Brief: Within the material below, find each line bearing the word "Back" and present it.

+ + + + +

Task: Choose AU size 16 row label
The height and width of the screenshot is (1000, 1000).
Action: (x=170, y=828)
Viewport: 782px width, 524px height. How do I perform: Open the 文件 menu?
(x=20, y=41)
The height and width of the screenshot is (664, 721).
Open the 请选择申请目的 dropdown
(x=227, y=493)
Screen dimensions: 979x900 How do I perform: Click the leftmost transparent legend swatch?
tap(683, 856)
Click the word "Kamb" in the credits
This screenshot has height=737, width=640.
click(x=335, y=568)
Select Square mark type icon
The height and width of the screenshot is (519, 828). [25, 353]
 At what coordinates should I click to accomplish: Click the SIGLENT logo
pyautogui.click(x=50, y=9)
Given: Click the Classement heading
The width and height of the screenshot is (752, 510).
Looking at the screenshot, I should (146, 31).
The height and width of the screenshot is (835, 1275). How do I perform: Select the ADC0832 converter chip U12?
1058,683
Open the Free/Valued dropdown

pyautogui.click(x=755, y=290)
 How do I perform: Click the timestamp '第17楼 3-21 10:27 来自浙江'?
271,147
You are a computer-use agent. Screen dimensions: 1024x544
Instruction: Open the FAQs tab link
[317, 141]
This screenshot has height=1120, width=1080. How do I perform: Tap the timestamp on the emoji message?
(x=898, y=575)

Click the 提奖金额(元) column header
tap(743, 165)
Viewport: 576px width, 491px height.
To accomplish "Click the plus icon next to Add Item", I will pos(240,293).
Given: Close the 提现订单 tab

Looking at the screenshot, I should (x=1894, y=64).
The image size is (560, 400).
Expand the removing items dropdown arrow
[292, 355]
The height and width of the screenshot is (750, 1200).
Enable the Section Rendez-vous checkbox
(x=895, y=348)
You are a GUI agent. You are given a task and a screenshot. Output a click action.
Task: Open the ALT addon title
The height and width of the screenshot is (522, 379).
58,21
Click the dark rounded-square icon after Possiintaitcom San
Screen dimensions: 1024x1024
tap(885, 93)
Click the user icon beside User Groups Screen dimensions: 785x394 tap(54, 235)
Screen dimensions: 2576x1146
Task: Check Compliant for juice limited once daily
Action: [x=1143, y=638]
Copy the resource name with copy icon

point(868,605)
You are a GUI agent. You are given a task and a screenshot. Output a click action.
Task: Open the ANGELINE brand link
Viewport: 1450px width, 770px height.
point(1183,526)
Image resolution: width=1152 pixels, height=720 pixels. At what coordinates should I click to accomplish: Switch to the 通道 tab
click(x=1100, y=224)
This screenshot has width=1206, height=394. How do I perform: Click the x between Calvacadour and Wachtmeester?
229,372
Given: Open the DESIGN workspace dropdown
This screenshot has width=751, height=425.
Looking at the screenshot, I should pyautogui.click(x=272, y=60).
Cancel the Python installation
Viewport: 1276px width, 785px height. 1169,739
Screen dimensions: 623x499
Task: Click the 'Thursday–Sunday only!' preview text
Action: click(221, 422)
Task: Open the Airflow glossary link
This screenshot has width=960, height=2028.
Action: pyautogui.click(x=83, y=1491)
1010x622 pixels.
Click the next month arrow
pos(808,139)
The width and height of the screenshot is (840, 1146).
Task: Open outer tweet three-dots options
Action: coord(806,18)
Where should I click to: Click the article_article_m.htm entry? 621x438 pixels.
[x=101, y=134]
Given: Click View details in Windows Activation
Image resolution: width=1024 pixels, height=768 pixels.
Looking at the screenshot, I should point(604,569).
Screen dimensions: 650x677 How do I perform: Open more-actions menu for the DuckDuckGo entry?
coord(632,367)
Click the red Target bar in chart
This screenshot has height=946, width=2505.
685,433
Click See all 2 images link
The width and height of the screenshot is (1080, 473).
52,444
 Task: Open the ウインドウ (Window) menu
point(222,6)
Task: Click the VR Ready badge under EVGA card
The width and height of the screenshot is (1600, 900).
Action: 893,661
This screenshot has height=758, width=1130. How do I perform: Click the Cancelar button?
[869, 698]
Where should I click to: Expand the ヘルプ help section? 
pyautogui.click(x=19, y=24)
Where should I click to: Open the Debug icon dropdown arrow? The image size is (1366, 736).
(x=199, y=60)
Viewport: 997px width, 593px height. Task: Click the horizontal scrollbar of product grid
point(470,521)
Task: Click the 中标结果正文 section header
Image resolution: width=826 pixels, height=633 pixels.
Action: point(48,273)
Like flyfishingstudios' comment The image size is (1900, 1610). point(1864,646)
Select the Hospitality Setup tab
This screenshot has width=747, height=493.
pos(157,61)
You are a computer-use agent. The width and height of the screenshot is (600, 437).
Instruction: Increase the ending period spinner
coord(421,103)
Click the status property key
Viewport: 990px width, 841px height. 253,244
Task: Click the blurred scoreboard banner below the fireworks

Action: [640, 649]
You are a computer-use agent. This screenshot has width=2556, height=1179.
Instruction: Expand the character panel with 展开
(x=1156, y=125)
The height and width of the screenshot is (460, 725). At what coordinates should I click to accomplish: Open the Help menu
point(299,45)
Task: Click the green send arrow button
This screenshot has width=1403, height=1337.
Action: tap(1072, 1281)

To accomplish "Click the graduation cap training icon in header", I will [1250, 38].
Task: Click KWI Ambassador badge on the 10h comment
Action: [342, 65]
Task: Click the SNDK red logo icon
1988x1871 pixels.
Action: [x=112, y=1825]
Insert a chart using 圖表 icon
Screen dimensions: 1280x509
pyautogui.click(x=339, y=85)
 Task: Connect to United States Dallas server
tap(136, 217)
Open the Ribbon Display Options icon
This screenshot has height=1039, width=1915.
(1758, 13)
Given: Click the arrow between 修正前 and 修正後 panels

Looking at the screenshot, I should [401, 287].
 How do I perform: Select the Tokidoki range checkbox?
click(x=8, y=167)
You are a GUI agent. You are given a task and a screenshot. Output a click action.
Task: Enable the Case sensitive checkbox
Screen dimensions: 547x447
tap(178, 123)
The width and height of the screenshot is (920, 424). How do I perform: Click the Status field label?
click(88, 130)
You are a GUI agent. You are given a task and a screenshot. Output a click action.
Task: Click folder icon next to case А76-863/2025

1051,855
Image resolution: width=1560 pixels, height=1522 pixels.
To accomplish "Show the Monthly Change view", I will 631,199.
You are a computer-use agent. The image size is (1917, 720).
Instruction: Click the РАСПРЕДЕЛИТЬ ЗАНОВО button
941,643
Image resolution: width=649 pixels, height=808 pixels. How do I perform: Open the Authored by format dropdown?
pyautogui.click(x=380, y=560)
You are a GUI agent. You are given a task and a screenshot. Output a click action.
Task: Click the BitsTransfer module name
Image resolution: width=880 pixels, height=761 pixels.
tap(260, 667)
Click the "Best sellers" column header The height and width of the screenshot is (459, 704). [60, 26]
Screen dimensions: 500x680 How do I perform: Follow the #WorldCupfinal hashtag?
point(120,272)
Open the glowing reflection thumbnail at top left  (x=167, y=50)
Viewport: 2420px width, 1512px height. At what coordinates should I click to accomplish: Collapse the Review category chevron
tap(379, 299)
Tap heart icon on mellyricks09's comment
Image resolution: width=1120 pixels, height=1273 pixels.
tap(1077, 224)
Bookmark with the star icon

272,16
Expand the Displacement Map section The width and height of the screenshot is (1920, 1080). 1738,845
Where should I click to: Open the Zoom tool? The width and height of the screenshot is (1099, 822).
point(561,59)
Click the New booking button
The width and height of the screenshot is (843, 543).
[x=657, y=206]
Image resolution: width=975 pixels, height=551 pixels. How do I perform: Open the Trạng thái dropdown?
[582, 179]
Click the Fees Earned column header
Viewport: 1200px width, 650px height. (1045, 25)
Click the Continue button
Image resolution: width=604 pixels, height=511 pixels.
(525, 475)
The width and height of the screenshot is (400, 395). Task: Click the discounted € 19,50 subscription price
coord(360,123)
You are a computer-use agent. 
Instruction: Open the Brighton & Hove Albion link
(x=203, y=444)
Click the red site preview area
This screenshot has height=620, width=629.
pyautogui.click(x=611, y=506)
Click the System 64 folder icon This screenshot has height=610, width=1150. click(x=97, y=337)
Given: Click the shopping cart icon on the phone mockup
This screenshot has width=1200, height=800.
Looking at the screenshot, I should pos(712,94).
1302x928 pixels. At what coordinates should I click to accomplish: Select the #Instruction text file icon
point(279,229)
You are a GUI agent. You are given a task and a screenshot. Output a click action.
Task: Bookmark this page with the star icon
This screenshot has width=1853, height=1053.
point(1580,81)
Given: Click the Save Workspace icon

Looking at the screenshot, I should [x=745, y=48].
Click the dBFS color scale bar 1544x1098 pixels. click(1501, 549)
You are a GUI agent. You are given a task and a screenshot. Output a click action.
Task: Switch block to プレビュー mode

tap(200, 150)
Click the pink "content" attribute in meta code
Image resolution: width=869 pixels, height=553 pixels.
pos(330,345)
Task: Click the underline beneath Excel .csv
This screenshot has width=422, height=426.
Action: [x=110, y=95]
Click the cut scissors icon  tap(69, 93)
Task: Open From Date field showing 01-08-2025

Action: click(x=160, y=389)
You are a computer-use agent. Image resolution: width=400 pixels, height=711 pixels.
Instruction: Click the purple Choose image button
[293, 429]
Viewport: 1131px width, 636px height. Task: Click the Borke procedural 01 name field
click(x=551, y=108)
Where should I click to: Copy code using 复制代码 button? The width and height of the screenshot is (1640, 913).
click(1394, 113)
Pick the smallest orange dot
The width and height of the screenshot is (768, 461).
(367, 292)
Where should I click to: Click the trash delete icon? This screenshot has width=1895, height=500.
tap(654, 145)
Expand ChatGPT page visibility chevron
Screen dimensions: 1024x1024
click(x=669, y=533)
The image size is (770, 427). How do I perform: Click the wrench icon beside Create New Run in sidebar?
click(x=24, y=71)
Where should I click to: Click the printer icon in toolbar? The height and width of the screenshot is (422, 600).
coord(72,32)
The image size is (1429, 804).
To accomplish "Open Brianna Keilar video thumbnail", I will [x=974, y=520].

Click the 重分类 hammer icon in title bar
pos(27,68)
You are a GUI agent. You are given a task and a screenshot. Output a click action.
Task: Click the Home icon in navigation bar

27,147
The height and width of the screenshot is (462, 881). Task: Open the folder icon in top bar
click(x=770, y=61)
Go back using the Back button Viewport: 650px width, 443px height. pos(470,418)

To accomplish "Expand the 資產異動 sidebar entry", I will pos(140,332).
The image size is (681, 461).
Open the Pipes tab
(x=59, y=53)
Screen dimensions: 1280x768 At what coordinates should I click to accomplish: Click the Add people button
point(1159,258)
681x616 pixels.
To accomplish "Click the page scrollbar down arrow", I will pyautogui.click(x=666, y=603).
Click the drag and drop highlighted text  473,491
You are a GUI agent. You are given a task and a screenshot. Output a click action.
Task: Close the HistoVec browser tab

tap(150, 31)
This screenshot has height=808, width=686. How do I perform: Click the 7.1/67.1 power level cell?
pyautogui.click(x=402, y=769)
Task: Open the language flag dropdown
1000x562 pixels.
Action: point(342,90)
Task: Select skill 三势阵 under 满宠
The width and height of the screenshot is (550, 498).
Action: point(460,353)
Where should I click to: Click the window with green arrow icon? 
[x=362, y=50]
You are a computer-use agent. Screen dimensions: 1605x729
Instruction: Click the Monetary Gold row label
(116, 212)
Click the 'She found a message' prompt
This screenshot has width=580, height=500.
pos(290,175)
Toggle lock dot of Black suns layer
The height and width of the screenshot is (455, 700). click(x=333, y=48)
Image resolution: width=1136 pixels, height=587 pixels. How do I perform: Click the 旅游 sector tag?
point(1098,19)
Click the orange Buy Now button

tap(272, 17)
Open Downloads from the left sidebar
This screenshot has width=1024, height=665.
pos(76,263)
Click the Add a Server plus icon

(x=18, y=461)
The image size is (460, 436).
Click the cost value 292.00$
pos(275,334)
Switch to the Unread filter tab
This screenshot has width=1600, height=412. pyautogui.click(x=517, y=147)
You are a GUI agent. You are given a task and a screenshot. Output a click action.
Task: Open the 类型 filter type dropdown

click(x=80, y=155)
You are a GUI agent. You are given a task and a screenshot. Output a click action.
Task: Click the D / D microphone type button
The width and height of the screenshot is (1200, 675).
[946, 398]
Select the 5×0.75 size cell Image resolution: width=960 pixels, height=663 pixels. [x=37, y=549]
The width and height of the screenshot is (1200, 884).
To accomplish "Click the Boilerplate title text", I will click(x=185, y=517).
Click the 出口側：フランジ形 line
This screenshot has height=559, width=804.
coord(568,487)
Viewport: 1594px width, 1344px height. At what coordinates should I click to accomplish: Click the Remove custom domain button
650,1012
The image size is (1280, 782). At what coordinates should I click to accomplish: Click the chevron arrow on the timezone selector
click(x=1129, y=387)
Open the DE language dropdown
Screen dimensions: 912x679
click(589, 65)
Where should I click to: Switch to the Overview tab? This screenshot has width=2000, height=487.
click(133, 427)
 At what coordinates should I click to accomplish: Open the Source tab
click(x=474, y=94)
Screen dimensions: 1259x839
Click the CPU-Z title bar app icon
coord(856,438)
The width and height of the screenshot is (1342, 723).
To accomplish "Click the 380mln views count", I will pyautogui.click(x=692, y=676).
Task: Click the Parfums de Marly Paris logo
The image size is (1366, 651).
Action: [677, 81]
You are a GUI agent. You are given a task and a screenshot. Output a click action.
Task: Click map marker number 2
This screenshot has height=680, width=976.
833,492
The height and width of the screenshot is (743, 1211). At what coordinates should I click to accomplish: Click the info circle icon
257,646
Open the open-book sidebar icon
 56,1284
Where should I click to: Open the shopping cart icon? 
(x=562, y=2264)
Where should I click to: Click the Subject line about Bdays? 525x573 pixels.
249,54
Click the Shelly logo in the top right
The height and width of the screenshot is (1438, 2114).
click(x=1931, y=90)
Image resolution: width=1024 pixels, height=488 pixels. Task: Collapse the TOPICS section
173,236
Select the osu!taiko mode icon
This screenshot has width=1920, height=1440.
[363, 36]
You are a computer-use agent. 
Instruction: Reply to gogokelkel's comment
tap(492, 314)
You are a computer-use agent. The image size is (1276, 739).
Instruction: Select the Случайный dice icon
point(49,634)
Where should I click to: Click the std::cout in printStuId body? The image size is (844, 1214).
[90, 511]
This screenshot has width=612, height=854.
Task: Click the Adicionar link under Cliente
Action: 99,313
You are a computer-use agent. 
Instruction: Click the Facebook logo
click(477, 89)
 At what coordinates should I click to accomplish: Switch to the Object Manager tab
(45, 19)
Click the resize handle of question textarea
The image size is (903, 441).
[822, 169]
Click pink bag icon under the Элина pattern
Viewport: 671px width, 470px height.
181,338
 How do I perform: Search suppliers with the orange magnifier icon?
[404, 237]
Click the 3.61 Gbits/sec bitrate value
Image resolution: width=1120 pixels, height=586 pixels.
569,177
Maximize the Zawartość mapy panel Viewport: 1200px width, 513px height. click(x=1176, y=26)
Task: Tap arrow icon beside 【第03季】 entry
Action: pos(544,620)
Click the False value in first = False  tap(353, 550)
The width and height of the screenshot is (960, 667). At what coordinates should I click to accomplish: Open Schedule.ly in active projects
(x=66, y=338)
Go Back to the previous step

+ + + + +

Solution to the exercise:
Go back using the Back button Viewport: 650px width, 443px height. pos(470,418)
Go Back to the previous step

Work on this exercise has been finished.